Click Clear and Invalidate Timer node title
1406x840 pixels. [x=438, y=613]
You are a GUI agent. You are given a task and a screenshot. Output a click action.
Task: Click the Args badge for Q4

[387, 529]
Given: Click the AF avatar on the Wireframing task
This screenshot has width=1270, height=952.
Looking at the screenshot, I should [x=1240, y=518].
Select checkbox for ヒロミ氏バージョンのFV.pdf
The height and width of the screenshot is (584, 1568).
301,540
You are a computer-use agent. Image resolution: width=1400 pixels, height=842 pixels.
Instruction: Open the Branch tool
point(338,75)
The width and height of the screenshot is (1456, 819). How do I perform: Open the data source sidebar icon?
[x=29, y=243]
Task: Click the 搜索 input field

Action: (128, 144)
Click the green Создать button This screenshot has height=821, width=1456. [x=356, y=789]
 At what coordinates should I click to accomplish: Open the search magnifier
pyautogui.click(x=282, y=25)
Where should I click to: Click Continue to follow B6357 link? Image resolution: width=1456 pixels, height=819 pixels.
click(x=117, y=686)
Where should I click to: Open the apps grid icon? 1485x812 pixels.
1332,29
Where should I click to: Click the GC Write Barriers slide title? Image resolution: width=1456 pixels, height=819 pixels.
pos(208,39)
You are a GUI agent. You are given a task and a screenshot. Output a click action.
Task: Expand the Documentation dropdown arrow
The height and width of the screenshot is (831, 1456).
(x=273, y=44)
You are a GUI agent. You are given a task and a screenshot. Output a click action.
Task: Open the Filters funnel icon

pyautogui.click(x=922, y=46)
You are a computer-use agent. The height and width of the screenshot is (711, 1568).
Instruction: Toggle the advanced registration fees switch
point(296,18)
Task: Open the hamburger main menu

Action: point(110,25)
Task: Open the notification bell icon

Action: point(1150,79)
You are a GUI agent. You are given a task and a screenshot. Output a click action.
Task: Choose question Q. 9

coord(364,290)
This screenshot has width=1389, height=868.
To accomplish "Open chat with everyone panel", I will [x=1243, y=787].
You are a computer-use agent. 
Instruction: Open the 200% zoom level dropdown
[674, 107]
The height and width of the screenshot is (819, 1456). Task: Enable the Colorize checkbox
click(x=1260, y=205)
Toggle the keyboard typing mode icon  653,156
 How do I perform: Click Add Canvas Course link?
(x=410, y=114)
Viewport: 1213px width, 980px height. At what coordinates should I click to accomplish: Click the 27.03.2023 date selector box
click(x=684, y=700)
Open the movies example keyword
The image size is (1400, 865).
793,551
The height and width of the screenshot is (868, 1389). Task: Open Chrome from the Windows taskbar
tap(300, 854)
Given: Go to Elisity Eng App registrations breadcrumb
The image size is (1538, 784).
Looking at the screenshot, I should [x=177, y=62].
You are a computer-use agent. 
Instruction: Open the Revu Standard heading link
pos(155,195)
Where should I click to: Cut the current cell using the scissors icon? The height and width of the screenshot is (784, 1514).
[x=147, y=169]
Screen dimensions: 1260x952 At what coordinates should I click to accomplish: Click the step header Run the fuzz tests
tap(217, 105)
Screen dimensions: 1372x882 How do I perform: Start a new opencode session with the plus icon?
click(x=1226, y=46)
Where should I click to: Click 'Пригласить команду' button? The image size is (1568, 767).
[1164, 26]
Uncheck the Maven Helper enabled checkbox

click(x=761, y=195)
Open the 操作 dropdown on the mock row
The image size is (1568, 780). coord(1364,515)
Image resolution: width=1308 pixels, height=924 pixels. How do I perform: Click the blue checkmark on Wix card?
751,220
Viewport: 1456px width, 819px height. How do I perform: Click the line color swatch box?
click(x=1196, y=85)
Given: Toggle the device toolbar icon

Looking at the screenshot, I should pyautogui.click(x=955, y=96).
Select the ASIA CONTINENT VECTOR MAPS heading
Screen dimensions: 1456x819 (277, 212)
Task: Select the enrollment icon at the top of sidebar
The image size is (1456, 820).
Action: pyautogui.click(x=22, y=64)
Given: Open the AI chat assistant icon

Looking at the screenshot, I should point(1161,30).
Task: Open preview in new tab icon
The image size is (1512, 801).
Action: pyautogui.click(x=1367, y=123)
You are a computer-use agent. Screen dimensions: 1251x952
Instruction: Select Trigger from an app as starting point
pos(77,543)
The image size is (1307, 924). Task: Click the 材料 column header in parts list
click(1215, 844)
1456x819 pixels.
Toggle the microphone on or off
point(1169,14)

Task brief:
Copy each line of the data above exactly as it appears.

Answer space:
Click Clear and Invalidate Timer node title
1406x840 pixels. [x=438, y=613]
You are a GUI agent. You are given a task and a screenshot. Output a click action.
Task: Click the Args badge for Q4

[387, 529]
Given: Click the AF avatar on the Wireframing task
This screenshot has width=1270, height=952.
Looking at the screenshot, I should [x=1240, y=518].
Select checkbox for ヒロミ氏バージョンのFV.pdf
The height and width of the screenshot is (584, 1568).
301,540
You are a computer-use agent. Image resolution: width=1400 pixels, height=842 pixels.
Instruction: Open the Branch tool
point(338,75)
The width and height of the screenshot is (1456, 819). How do I perform: Open the data source sidebar icon?
[x=29, y=243]
Task: Click the 搜索 input field

Action: (128, 144)
Click the green Создать button This screenshot has height=821, width=1456. [x=356, y=789]
 At what coordinates should I click to accomplish: Open the search magnifier
pyautogui.click(x=282, y=25)
Where should I click to: Click Continue to follow B6357 link? Image resolution: width=1456 pixels, height=819 pixels.
click(x=117, y=686)
Where should I click to: Open the apps grid icon? 1485x812 pixels.
1332,29
Where should I click to: Click the GC Write Barriers slide title? Image resolution: width=1456 pixels, height=819 pixels.
pos(208,39)
You are a GUI agent. You are given a task and a screenshot. Output a click action.
Task: Expand the Documentation dropdown arrow
The height and width of the screenshot is (831, 1456).
(x=273, y=44)
You are a GUI agent. You are given a task and a screenshot. Output a click action.
Task: Open the Filters funnel icon

pyautogui.click(x=922, y=46)
You are a computer-use agent. The height and width of the screenshot is (711, 1568).
Instruction: Toggle the advanced registration fees switch
point(296,18)
Task: Open the hamburger main menu

Action: point(110,25)
Task: Open the notification bell icon

Action: point(1150,79)
You are a GUI agent. You are given a task and a screenshot. Output a click action.
Task: Choose question Q. 9

coord(364,290)
This screenshot has width=1389, height=868.
To accomplish "Open chat with everyone panel", I will [x=1243, y=787].
You are a computer-use agent. 
Instruction: Open the 200% zoom level dropdown
[674, 107]
The height and width of the screenshot is (819, 1456). Task: Enable the Colorize checkbox
click(x=1260, y=205)
Toggle the keyboard typing mode icon  653,156
 How do I perform: Click Add Canvas Course link?
(x=410, y=114)
Viewport: 1213px width, 980px height. At what coordinates should I click to accomplish: Click the 27.03.2023 date selector box
click(x=684, y=700)
Open the movies example keyword
The image size is (1400, 865).
793,551
The height and width of the screenshot is (868, 1389). Task: Open Chrome from the Windows taskbar
tap(300, 854)
Given: Go to Elisity Eng App registrations breadcrumb
The image size is (1538, 784).
Looking at the screenshot, I should [x=177, y=62].
You are a computer-use agent. 
Instruction: Open the Revu Standard heading link
pos(155,195)
Where should I click to: Cut the current cell using the scissors icon? The height and width of the screenshot is (784, 1514).
[x=147, y=169]
Screen dimensions: 1260x952 At what coordinates should I click to accomplish: Click the step header Run the fuzz tests
tap(217, 105)
Screen dimensions: 1372x882 How do I perform: Start a new opencode session with the plus icon?
click(x=1226, y=46)
Where should I click to: Click 'Пригласить команду' button? The image size is (1568, 767).
[1164, 26]
Uncheck the Maven Helper enabled checkbox

click(x=761, y=195)
Open the 操作 dropdown on the mock row
The image size is (1568, 780). coord(1364,515)
Image resolution: width=1308 pixels, height=924 pixels. How do I perform: Click the blue checkmark on Wix card?
751,220
Viewport: 1456px width, 819px height. How do I perform: Click the line color swatch box?
click(x=1196, y=85)
Given: Toggle the device toolbar icon

Looking at the screenshot, I should pyautogui.click(x=955, y=96).
Select the ASIA CONTINENT VECTOR MAPS heading
Screen dimensions: 1456x819 (277, 212)
Task: Select the enrollment icon at the top of sidebar
The image size is (1456, 820).
Action: pyautogui.click(x=22, y=64)
Given: Open the AI chat assistant icon

Looking at the screenshot, I should point(1161,30).
Task: Open preview in new tab icon
The image size is (1512, 801).
Action: pyautogui.click(x=1367, y=123)
You are a computer-use agent. Screen dimensions: 1251x952
Instruction: Select Trigger from an app as starting point
pos(77,543)
The image size is (1307, 924). Task: Click the 材料 column header in parts list
click(1215, 844)
1456x819 pixels.
Toggle the microphone on or off
point(1169,14)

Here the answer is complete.